Pediatric Endocrinologist Dr. Jennifer Sherr on Managing Diabetes
By Divya Gopisetty and Emily Fitts
From clinical expertise and personal experience as a type 1, Dr. Sherr shares valuable (and exciting) perspectives on diabetes treatments
Sanofi and Lexicon recently gathered experts together in diabetes in Washington D.C., hoping to define diabetes management success Beyond A1C, to figure out how people with diabetes can improve glucose control and time in range and help people to have productive conversations with their healthcare providers in the midst of rapidly changing medicines and technologies. In line with these goals, Yale University’s Dr. Jennifer Sherr kicked off the meeting with her best practices and wishes as a pediatric endocrinologist.
In three words, Dr. Sherr looks forward to “making management easier.” More specifically, Dr. Sherr said she was excited about:
1. SGLT-2 Inhibitors for Type 1s
SGLT-2 inhibitors are a class of medications approved for type 2 diabetes – there has been growing interest in using them in type 1s, due to the increased time-in-range, weight loss, need for less insulin, and A1C reduction benefits. In a recent Yale study, Dr. Sherr’s team was researching the major obstacle SGLT inhibitor use by people with type 1 diabetes: a complication called euglycemic diabetic ketoacidosis (DKA), which can be self-treated but often results in hospitalization and can even be life-threatening. Euglycemic DKA has similar symptoms to the typical form of DKA (vomiting, nausea, fatigue, stomach pain, shortness of breath, dry mouth) that is associated with high blood glucose, but it occurs at “normal” (below 225 mg/dl) levels. The hope is that people with type 1 diabetes will be able to safely take advantage of this new drug class – (see more background here) – which would be the first pill for type 1 diabetes.

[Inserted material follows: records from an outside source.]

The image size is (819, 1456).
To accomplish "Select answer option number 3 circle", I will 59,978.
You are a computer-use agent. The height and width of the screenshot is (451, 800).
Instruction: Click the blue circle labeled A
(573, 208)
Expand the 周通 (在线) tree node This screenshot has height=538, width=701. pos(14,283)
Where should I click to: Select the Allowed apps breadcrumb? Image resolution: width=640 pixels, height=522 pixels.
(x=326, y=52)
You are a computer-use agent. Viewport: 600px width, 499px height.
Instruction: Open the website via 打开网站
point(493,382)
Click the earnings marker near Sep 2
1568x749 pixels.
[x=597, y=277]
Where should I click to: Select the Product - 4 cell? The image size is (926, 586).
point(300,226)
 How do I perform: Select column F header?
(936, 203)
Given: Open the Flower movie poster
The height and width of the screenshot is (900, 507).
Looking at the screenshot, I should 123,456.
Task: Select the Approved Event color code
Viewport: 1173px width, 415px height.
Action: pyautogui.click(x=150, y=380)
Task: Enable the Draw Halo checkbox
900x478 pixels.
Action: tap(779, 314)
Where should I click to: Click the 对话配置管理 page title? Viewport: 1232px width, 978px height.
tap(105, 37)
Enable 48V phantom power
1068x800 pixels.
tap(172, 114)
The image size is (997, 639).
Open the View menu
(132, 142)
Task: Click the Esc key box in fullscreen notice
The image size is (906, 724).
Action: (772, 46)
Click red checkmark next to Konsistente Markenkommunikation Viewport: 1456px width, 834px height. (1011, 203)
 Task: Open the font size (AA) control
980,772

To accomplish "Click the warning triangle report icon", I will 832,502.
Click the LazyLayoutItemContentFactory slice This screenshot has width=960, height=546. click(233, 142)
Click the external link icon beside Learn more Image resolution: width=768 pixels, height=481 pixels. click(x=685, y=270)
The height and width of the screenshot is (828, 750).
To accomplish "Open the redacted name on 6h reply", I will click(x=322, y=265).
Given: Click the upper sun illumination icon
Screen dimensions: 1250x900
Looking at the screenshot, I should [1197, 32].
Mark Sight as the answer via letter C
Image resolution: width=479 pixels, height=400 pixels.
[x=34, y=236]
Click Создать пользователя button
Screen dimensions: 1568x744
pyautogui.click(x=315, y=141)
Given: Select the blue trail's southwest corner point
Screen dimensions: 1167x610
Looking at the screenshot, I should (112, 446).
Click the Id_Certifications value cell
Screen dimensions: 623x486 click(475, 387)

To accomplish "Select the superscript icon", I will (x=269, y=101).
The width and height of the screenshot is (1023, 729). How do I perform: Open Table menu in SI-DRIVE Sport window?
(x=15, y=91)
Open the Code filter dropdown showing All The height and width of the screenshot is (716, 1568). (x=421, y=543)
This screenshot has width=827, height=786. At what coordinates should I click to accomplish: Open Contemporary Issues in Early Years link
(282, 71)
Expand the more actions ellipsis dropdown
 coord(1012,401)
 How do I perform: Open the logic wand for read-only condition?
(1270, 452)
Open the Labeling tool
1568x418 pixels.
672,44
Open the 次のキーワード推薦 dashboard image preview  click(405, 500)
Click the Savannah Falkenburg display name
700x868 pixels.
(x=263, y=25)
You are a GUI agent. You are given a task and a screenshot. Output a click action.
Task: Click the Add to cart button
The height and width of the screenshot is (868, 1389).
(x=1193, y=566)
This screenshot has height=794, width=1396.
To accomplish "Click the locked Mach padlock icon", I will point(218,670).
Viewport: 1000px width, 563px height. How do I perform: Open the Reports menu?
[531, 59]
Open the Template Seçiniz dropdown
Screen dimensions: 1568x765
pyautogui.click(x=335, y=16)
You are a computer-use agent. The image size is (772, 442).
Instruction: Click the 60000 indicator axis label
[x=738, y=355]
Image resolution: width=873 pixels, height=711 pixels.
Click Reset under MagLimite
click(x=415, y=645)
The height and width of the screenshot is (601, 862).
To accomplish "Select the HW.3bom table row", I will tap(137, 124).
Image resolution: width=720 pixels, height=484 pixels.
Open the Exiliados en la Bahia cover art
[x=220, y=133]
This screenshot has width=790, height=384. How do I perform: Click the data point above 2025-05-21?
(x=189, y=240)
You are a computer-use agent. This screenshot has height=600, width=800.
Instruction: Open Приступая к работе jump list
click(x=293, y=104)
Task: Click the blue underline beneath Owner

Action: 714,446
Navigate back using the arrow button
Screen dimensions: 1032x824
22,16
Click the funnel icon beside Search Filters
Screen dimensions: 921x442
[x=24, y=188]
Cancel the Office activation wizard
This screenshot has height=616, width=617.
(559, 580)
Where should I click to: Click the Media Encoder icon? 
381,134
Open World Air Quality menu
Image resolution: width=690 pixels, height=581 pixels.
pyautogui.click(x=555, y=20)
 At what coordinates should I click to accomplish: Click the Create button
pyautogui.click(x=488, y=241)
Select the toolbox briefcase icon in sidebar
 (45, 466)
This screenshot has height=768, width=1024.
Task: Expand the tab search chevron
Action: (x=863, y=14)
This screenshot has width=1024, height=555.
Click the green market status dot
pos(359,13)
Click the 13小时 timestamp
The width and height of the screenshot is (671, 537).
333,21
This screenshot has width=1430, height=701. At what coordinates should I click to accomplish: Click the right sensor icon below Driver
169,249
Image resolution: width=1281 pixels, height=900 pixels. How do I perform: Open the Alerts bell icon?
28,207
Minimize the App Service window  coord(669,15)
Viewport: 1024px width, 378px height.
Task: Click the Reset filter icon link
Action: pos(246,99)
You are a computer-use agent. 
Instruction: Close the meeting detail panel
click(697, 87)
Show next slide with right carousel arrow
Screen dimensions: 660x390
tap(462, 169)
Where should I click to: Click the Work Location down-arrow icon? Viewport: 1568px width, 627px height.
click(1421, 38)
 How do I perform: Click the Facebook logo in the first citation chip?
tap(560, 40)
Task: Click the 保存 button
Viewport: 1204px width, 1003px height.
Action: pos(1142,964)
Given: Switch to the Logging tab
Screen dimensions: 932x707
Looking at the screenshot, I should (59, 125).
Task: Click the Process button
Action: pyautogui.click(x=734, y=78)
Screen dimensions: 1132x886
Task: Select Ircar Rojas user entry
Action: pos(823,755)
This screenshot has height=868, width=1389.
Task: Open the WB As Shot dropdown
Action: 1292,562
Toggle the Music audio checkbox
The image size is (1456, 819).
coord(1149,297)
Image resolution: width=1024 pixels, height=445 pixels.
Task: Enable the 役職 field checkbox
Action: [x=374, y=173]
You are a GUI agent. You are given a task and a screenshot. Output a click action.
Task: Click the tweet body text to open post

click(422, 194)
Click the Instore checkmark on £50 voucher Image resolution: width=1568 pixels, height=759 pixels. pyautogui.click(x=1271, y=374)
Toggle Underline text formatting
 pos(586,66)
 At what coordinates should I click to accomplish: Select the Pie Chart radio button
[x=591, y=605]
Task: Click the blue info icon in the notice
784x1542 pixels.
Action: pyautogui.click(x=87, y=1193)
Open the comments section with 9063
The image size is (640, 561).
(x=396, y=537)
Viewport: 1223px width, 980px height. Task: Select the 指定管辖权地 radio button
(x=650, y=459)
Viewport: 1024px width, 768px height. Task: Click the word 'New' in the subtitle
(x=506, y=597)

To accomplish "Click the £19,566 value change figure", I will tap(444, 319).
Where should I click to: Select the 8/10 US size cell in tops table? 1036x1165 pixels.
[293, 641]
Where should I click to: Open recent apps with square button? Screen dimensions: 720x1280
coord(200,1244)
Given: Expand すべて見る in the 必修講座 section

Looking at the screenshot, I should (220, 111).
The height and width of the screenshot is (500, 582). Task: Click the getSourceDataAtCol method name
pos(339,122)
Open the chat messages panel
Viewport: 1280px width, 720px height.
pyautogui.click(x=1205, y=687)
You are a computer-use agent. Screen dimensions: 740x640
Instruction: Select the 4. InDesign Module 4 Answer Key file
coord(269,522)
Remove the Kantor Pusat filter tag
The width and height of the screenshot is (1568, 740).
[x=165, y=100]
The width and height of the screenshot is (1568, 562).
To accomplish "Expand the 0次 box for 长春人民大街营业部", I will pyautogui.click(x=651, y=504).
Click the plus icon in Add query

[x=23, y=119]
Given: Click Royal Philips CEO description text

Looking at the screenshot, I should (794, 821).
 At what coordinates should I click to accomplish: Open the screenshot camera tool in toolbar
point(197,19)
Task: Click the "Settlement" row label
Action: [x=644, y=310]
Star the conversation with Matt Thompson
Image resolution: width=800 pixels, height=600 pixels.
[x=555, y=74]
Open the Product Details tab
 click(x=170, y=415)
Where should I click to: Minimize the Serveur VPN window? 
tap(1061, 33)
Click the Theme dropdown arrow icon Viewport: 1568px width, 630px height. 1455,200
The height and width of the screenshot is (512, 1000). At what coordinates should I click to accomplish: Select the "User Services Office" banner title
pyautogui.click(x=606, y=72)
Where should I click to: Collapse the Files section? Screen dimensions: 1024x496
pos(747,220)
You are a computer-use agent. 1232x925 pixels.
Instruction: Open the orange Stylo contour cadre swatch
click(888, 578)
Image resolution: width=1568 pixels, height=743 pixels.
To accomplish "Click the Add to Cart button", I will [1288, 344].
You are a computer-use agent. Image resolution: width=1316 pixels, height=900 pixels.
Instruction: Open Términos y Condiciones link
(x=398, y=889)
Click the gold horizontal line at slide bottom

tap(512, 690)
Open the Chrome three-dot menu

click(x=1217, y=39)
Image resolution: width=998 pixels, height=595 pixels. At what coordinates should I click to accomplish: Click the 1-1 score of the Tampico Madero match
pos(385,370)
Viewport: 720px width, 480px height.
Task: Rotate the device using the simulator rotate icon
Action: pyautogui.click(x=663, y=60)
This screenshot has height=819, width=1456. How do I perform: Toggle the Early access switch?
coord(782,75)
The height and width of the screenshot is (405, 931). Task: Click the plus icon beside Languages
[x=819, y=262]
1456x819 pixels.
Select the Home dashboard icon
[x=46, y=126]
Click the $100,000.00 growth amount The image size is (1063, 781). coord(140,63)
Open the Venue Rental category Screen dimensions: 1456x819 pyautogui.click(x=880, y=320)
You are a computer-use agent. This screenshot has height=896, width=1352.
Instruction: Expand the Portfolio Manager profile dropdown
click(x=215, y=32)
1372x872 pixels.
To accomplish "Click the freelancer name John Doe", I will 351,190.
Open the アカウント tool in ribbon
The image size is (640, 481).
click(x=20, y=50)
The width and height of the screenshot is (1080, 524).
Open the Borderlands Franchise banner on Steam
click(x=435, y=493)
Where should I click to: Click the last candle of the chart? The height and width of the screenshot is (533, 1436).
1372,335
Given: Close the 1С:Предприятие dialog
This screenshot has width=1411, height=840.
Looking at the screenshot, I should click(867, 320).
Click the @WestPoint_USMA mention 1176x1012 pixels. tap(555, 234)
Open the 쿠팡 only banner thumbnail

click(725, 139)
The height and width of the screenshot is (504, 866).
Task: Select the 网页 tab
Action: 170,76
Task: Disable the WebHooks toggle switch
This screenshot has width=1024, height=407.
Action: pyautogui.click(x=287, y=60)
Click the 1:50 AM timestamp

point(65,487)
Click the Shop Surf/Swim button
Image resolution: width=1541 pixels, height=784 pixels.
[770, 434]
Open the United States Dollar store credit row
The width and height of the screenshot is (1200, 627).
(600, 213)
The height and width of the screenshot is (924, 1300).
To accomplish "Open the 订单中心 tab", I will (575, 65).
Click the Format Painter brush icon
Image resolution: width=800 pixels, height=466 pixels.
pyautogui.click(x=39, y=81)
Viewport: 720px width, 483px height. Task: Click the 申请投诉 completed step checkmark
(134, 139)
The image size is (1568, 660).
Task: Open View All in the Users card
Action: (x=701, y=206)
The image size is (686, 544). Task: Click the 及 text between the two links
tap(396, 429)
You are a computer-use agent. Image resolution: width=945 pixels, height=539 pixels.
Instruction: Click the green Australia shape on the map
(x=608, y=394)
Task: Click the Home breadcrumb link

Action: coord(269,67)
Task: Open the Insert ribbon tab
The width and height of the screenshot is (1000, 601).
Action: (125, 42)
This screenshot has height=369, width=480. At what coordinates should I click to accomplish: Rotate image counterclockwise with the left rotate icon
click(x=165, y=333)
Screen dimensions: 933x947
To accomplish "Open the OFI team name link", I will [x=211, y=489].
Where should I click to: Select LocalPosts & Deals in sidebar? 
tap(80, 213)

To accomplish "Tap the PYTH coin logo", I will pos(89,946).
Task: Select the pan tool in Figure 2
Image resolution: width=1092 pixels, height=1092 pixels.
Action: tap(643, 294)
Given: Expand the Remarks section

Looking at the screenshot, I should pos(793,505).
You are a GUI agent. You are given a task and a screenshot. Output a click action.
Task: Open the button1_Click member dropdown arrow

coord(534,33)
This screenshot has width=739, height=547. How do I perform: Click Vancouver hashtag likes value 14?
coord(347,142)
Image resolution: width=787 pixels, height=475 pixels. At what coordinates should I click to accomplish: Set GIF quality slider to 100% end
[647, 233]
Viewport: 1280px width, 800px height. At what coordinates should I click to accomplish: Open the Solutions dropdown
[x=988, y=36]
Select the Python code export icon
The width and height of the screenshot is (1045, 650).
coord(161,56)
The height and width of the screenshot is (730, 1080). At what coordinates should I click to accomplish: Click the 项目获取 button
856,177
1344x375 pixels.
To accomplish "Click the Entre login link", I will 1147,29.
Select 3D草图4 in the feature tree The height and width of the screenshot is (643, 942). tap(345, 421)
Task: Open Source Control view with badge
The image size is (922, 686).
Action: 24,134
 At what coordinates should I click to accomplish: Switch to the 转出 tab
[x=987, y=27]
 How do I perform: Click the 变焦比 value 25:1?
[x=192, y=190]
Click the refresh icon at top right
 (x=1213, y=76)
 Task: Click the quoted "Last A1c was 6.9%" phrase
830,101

Dr. Sherr discussed how many companies are looking at ready-to-use glucagon products, ranging from nasal glucagon (manufactured by Lilly, currently awaiting approval by the FDA and EMA) to stable, liquid glucagon preparations (also under development by Xeris and Zealand) which would act as a rescue treatment for emergency hypo situations. Liquid glucagon could eventually become a part of automated insulin delivery systems, the game changers for glucose control we discussed in our article earlier this year.
3. More Continuous Glucose Monitoring (CGM)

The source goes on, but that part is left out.